TROY — The city of Troy’s Community Development Block Grant committee approved two small business loans for the new tenants of the city’s Marina building on Thursday.
On Tuesday, the city’s Community Improvement Corporation approved the leases for Smith’s Boathouse Restaurant and Adventures on the Great Miami to utilize the recently renovated marina building.
Ron and Larry Smith have requested a 10-year, $150,000 small business loan.
According to a memo from Jim Dando, loan officer, Ron Smith owned and operated a restaurant business in Hawaii for several years. Larry Smith owns the local Greentech business in Troy. The brothers also grew up in the restaurant business when their father who operated the original “Brewery” restaurant in Troy.
The proposal includes a clause based on the restaurant’s liquor license request for building alterations and equipment costs, which would stay with the building. The equipment includes fire suppression, kitchen equipment and fixtures for a debt reduction of up to $49,900. If the state liquor control would happen to deny its liquor license request, “the business would not go forward and would suffer a loss of funds they already would have invested in the building alterations…”
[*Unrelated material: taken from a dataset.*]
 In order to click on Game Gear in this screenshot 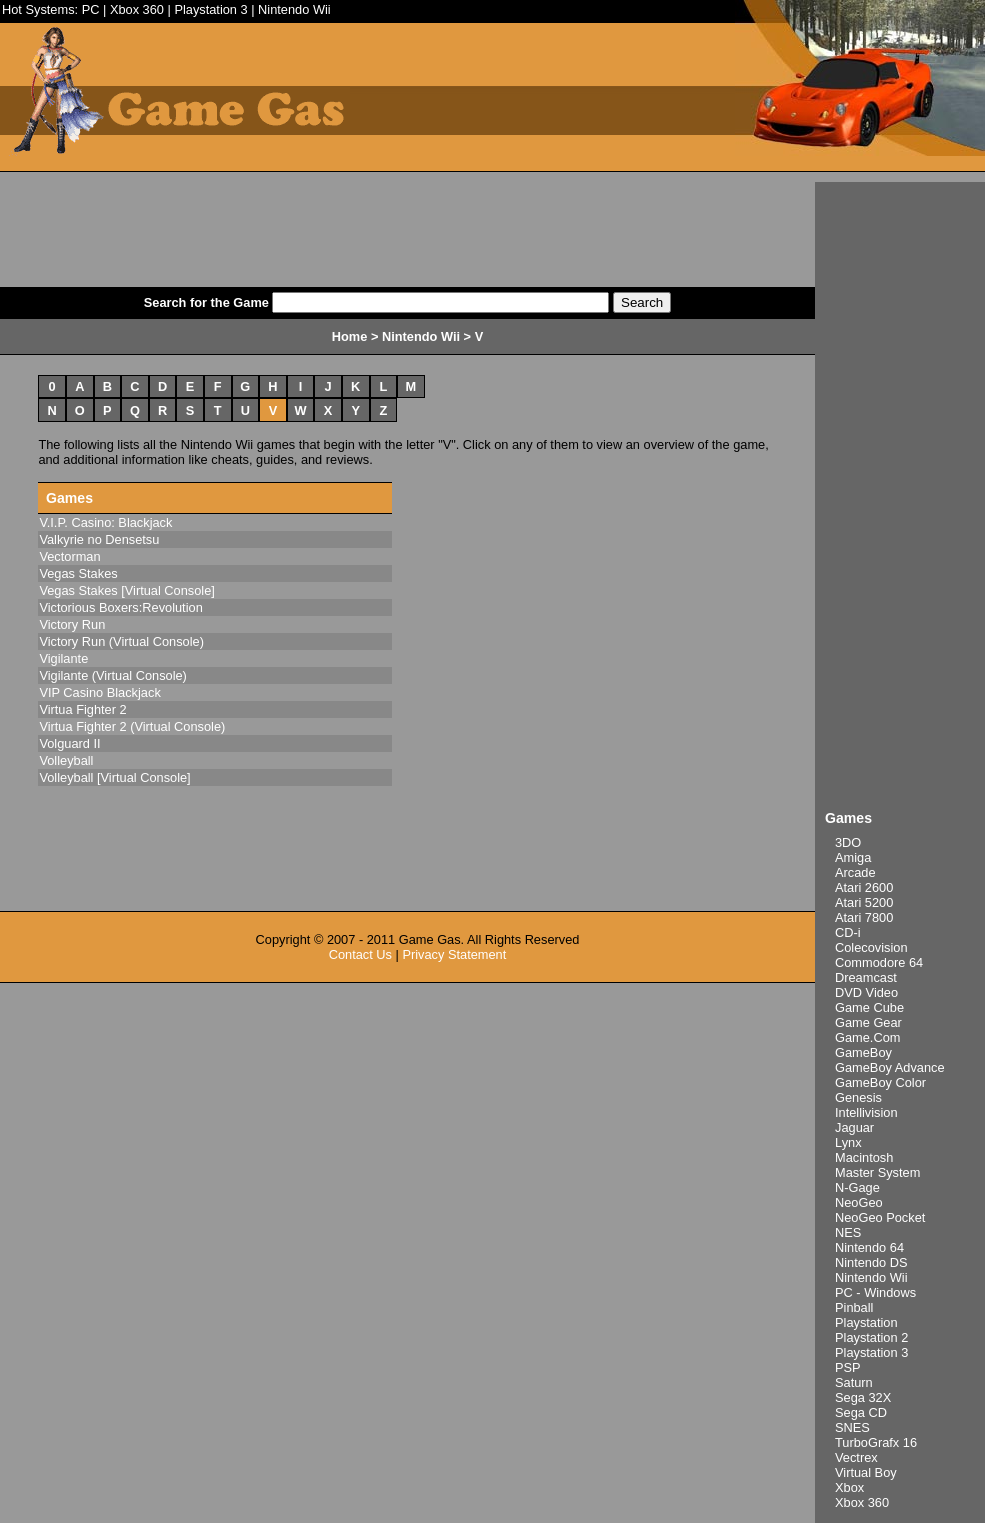, I will do `click(868, 1022)`.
The loan principal of $152,300 (including closing fee) would have a repayment period of 10 years.
Other terms of the loan request includes 1 percent interest-only payments for the first six months; 3 percent interest only payments for the second six months; 3 percent interest and principal payments thereafter.
Collateral includes a lien on all business assets and personal guarantees which also includes the Greentech business, according to city of Troy Director of Public Service and Safety Patrick Titterington.
Chris Jackson, owner of The Adventures of the Great Miami business had its loan request approved by the committee.
Jackson requested $25,500 for extra equipment for its second business site for the AGM recreational watercraft business. The recreational watercraft business would be located under the Marina building. The loan would buy new canoes, 12 kayaks, paddleboards, a used bus, equipment trailer, a truck and signage and trailer wrap.
Jackson’s business operates as a “cash business” and has no registered debt. Jackson also owns Jackson’s Excavating and Concrete, which will be part of the city’s collateral as well as a lien on his personal property on Ross Road and existing business assets.